- **Work to be completed**: Filter the entries down to the lines containing "computer", and copy those lines.

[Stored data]

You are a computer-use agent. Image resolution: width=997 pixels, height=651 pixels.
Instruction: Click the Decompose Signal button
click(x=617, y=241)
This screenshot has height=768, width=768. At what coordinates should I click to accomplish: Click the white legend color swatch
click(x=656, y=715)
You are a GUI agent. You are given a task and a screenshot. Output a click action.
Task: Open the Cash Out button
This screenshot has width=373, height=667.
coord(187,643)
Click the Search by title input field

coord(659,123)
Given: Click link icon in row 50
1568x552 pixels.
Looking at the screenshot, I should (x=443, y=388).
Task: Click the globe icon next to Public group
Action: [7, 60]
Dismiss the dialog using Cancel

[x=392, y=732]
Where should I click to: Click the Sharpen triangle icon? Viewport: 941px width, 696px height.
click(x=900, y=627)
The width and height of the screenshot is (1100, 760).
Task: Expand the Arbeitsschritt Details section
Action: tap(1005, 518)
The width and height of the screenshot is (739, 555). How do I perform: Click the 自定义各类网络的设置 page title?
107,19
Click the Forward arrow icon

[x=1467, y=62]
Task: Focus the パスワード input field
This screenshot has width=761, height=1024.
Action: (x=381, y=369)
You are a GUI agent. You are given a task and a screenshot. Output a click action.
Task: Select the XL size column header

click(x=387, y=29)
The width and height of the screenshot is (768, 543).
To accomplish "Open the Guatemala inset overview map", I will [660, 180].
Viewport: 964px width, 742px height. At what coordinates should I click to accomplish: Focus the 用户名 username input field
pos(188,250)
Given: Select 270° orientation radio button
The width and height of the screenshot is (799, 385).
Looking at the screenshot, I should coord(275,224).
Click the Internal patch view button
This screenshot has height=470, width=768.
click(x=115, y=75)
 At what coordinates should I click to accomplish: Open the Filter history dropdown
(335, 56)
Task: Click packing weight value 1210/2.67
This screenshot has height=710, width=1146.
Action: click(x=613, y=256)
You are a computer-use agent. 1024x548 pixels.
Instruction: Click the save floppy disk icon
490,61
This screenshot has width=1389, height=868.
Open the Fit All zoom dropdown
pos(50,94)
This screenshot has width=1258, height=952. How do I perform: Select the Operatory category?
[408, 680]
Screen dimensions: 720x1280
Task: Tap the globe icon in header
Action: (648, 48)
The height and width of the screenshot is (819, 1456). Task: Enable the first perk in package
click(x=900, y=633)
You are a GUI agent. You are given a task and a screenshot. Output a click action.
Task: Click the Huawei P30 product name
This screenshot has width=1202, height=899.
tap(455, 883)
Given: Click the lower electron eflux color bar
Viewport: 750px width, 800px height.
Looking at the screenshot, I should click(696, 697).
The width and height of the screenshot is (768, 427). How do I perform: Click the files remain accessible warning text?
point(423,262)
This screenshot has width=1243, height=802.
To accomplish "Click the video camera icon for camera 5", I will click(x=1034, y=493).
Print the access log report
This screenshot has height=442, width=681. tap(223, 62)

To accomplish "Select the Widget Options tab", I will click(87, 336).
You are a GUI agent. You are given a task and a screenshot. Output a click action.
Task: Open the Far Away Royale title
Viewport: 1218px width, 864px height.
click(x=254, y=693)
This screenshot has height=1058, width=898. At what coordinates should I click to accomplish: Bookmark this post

- **Expected answer**:
You are a computer-use agent. Image resolution: width=997 pixels, height=651 pixels.
You are a computer-use agent. 1024x548 pixels.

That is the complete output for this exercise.